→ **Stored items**
::::::

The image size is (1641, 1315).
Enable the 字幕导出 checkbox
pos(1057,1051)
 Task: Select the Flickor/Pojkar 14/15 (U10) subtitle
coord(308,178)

::::::

→ **Exercise description**
Using the records above as the source, restate each line verbatim.

→ **Result of this task**
The image size is (1641, 1315).
Enable the 字幕导出 checkbox
pos(1057,1051)
 Task: Select the Flickor/Pojkar 14/15 (U10) subtitle
coord(308,178)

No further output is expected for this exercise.